─── Document ───
This transforms a model with r inputs and n outputs into a model with n single outputs and multiple outputs.

To address the limitations of the classic MLE in SISO scenarios, we recursed this method to multiple variables. The equation of the single-variable ARMAX is described as:

$$\begin{array}{ccc}\hfill A\left(z^{-1}\right)y\left(z\right)& =& B\left(z^{-1}\right)u\left(z\right)+D\left(z^{-1}\right)v\left(z\right)\hfill \\ \hfill y\left(k\right)& =& {\psi }^T\left(k\right)\theta +v\left(k\right)\hfill \end{array}$$

(20)

where

$$\begin{array}{c}\theta =\left[a_1,\cdots a_m,b_0,b_1,\cdots b_m,d_1,\cdots d_m\right]\\ {\varphi }^T\left(k\right)=[y(k-1),\cdots y(k-m),u\left(k\right),\cdots u(k-m),\\ v(k-1),\cdots v(k-m)]\end{array}$$

(21)

The nonmeasurable noise terms of Equation (19) was replaced using the estimated value from the MLE. The formula is described as:

$$y\left(k\right)={\widehat{\Psi }}^T\left(k\right)\widehat{\theta }(k-1)+e\left(k\right)$$

(22)

The MLE recursive form of the above single ARMAX model is as follows:

$$\widehat{\theta }(k+1)=\widehat{\theta }\left(k\right)+K\left(k\right)e(k+1)$$

(23)

$$K\left(k\right)=P(k+1)\phi (k+1)=\frac{P\left(k\right)\phi (k+1)}{1+{\phi }^T(k+1)P\left(k\right)\phi (k+1)}$$

(24)

$$P(k+1)=\left[1-K\left(k\right){\phi }^T(k+1)\right]P\left(k\right)$$

(25)

$$e(k+1)=y(k+1)-{\widehat{\Psi }}^{\tau }(k+1)\widehat{\theta }\left(k\right)$$

(26)

$$\widehat{v}(k+1)=e(k+1)$$

(27)
─── Provided information ───
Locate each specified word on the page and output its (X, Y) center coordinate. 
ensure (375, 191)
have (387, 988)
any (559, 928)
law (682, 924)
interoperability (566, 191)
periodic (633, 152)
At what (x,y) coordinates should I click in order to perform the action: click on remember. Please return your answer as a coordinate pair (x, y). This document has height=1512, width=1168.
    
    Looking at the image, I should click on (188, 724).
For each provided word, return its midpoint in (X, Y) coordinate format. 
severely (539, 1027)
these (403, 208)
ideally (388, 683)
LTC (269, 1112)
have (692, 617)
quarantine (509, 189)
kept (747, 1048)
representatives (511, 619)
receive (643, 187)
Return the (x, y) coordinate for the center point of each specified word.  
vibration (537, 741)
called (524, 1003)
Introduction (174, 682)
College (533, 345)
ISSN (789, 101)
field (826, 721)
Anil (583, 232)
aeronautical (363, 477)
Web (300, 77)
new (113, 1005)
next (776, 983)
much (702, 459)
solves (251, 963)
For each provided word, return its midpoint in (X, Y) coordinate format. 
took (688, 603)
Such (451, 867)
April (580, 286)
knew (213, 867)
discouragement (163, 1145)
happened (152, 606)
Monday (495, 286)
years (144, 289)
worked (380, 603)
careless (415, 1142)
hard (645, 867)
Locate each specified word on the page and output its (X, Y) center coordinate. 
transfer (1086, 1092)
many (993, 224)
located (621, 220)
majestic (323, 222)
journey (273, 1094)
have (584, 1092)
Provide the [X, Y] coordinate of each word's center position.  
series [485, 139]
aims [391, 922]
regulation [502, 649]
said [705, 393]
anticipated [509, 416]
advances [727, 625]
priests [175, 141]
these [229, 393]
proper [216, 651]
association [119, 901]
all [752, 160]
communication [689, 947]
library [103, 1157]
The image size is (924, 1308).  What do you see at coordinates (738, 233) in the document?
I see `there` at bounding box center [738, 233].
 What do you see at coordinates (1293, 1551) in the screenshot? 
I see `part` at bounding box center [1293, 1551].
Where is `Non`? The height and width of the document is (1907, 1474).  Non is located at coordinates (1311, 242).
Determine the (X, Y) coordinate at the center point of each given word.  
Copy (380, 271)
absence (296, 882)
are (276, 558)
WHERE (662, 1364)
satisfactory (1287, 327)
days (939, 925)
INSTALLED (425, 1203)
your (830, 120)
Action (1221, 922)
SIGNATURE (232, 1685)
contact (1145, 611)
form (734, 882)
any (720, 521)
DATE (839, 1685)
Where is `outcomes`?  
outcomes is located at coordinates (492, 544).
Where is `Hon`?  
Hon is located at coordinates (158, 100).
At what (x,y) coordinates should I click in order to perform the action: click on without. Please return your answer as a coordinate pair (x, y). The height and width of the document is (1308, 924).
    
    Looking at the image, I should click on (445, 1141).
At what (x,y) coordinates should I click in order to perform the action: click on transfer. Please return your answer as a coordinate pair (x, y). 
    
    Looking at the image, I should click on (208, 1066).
───
Written tasks:
1) List the numbers that label the displayed equations in the ARMAX passage.
2) Continue the ARMAX passage from the point where it stops.

In response:
1) (20), (21), (22), (23), (24), (25), (26), (27)

2)
$$\begin{array}{cc}\hfill {\phi }^T(k+1)=-& [\frac{\partial e(k+1)}{\partial a_1}\cdots \frac{\partial e(k+1)}{\partial a_m},\frac{\partial e(k+1)}{\partial b_0}\cdots \frac{\partial e(k+1)}{\partial b_m},\hfill \\ & \frac{\partial e(k+1)}{\partial d_1}\cdots \frac{\partial e(k+1)}{\partial d_m}]\hfill \end{array}$$

(28)

${\phi }^T(k+1)$ can also be written as:

$$\begin{array}{cc}\hfill {\phi }^T(k+1)=& [y^{\prime }\left(k\right),\cdots ,y^{\prime }(k-m+1),u^{\prime }(k+1),\cdots ,u^{\prime }(k-m+1),\hfill \\ \hfill & {[(n-l)-(n_i-l_i)]}^{n_i-l_i}·\left[{(n-l)}^2-\sum _{j=1}^p{(n_i-l_i)}^2\right].\hfill \end{array}$$

(29)

Converting to a recurrence equation yields:

$$\left\{\begin{array}{c}{y}^{\prime }\left(k\right)=y\left(k\right)-{\widehat{d}}_1{y}^{\prime }(k-1)-\cdots -{\widehat{d}}_n{y}^{\prime }(k-m)\\ u^{\prime }(k+1)=u(k+1)-{\widehat{d}}_1{u}^{\prime }\left(k\right)-\cdots -{\widehat{d}}_m{u}^{\prime }(k-m+1)\\ e^{\prime }\left(k\right)=e\left(k\right)-d_1{e}^{\prime }(k-1)-\cdots -d_m{e}^{\prime }(k-m)\end{array}\right.$$

(30)

Comparing Equations (17) and (20), and noting how Equations (28)–(30) change through (5), it is straightforward to derive the MLE formula for Equation (17) as follows:

$${\widehat{\theta }}_i(k+1)={\widehat{\theta }}_i\left(k\right)+K_i\left(k\right)e_i(k+1)$$

(31)

$$K_i\left(k\right)=P_i(k+1){\phi }_i(k+1)=\frac{P_i\left(k\right){\phi }_i(k+1)}{\lambda +{\phi }_i^T(k+1)P_i\left(k\right){\phi }_i(k+1)}$$

(32)

$$P_i(k+1)=\left[1-K_i\left(k\right){\phi }_i^T(k+1)\right]P_i\left(k\right)/\lambda$$

(33)

$$e_i(k+1)=y_i(k+1)-{\widehat{\Psi }}^{\tau }(k+1){\widehat{\theta }}_i\left(k\right)$$

(34)

$${\widehat{v}}_i(k+1)=e_i(k+1)$$

(35)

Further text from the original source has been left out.